Harry Potter and the Half-Blood Prince was the most borrowed book from Scottish libraries last year.
The sixth Harry Potter novel was the most borrowed book
The JK Rowling novel, the sixth in the Harry Potter series, beat books by crime writers Ian Rankin and Quintin Jardine to secure the top slot.
The other authors to make the Scottish top 10 included James Patterson, Maeve Binchy and Patricia Cornwell.
The figures were released by the Public Lending Right, an organisation which ensures authors get their royalties.
Its statistics showed a change in the public's reading habits over the last decade.
MOST BORROWED BOOKS
Harry Potter and the Half-Blood Prince - JK Rowling
A Question of Blood - Ian Rankin
Fleshmarket Close - Ian Rankin
Mary, Mary - James Patterson
Stay of Execution - Quintin Jardine
Lethal Intent - Quintin Jardine
One City - Alexander McCall Smith, Ian Rankin, Irvine Welsh
Night of Rain and Stars - Maeve Binchy
Honeymoon - James Patterson & Howard Roughan
Trace - Patricia Cornwell
Ten years ago romantic novels, and writers like Catherine Cookson, dominated the most-borrowed list.

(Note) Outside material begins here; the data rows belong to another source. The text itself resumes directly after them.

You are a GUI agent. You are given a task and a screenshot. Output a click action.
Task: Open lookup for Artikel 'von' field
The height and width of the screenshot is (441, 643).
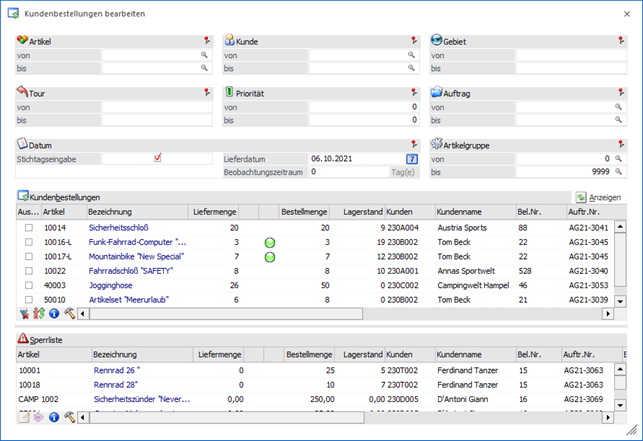204,55
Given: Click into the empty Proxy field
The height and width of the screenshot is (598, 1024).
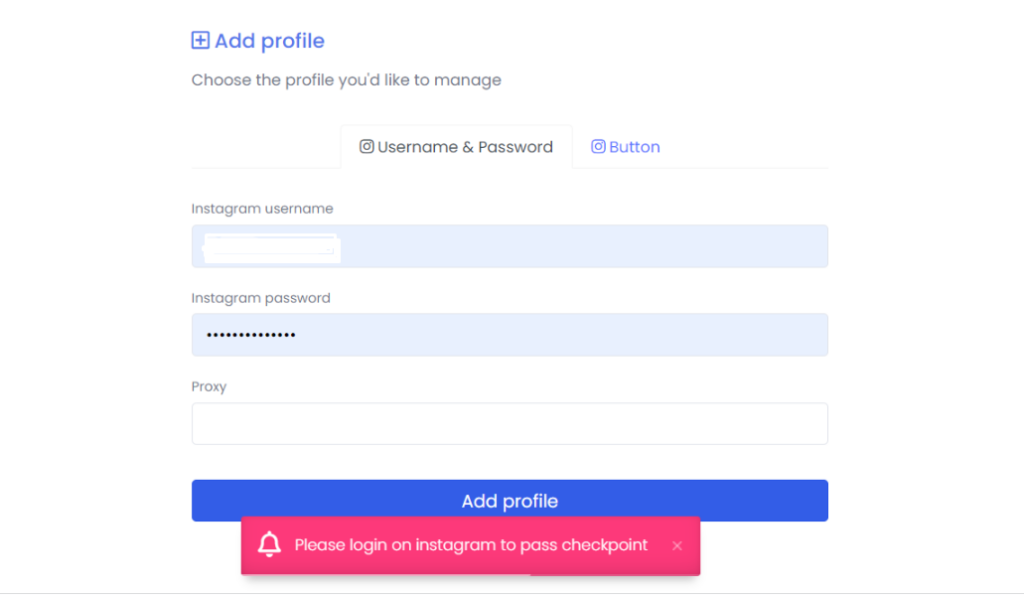Looking at the screenshot, I should coord(509,424).
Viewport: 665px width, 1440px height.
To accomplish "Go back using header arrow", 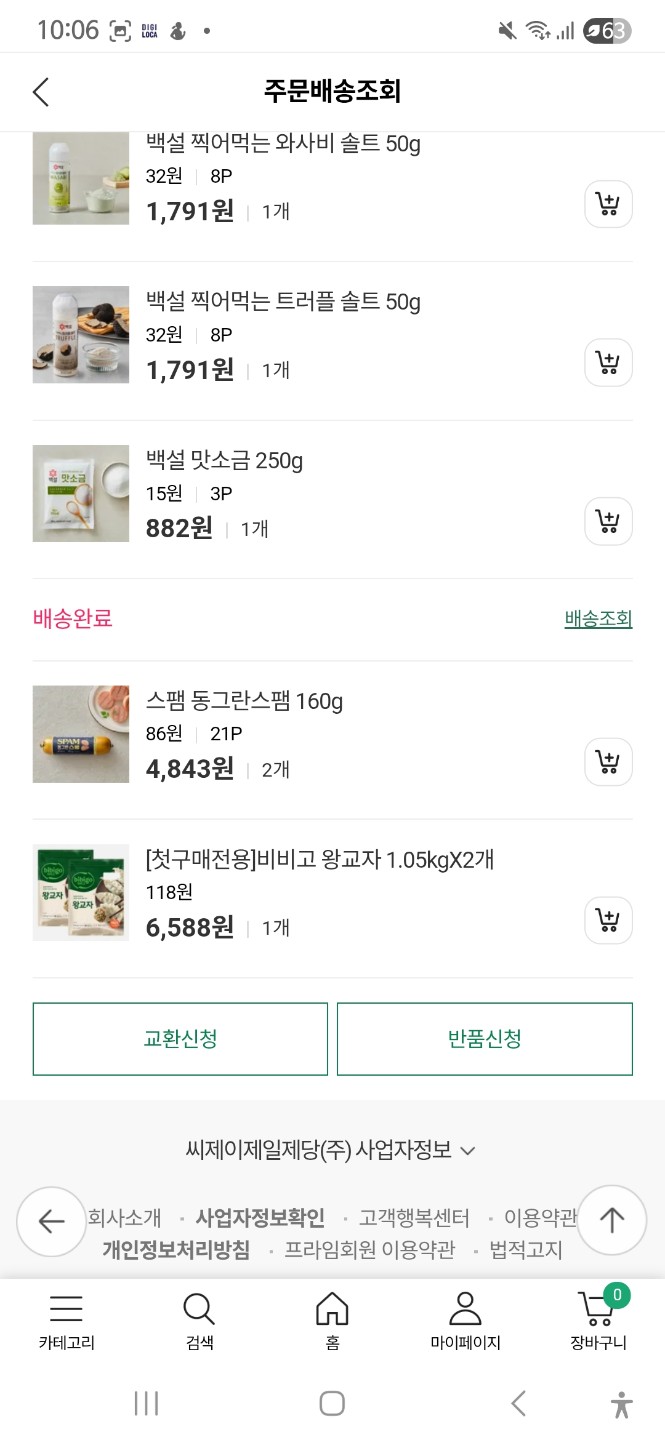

In more recent years crime and children's writing has come to prominence.
Last year, children's author Jacqueline Wilson was the most borrowed in the UK for the fourth year running.
She was followed by thriller writer James Patterson, romance authors Josephine Cox and Danielle Steel, and Edinburgh-based crime writer Ian Rankin.
Two of his novels were in the Scottish top 10, taking second and third place, while Quintin Jardine also occupied two slots in the list.
Jim Parker, the head of the PLR, said: "The Scottish figures are interesting in that they reflect a trend towards crime fiction and a move away from the romantic stories that once dominated the list.
"There does seem to be a preoccupation with grisly crime which features very strongly in the Scottish list.
"Also Scottish writers feature more heavily than locals do in lists from other parts of the UK, and I think that reflects the strength of crime fiction in Scotland at the moment."